# Is this normal for a Minolta 16 MG-S



## iLLest77 (Aug 11, 2014)

Is this mold or did the old film just make a mess in the camera? The rest of the camera looks clean.. I did wipe it all off and its not showing at all now, but if its mold I'm just gonna junk it.


----------



## vintagesnaps (Aug 12, 2014)

I'd say it looks like corrosion but the color looks like rust, but I wouldn't expect those to wipe off that easily. Is there rust across the front?


----------



## iLLest77 (Aug 12, 2014)

vintagesnaps said:


> I'd say it looks like corrosion but the color looks like rust, but I wouldn't expect those to wipe off that easily. Is there rust across the front?

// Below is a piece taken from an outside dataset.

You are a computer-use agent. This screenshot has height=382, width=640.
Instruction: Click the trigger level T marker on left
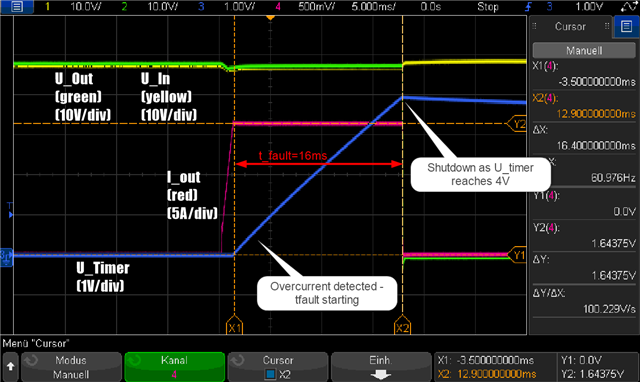[10, 210]
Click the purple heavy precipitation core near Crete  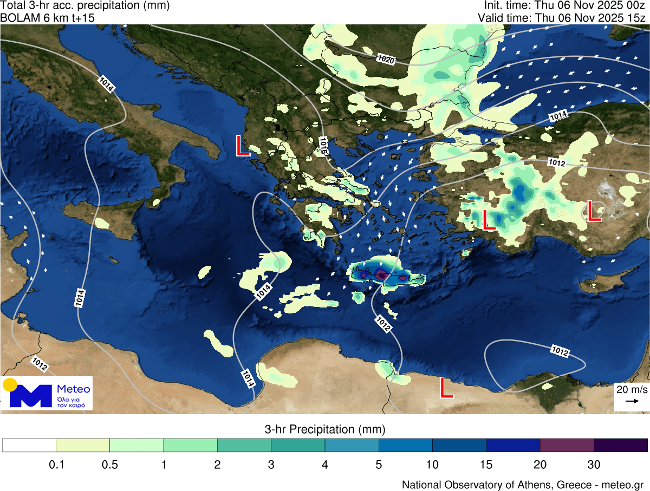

 Honestly it looks like new and the camera is rust and dust free. The rust colored mess looks like it was the adhesive for the foam that was worn off.  I got all that off but the white specs on it was what concerned me the most. I just didn't wanna keep it around if it could damage my other cameras. Oh and the stuff that looks like rust on the chrome face is just some reflection.


----------



## compur (Aug 12, 2014)

It's the foam light seal. It's a petroleum product and it degrades into a gooey mess.


----------



## ristretto (Aug 12, 2014)

Degraded light seal.


----------



## iLLest77 (Aug 13, 2014)

Thanks for the replies.


----------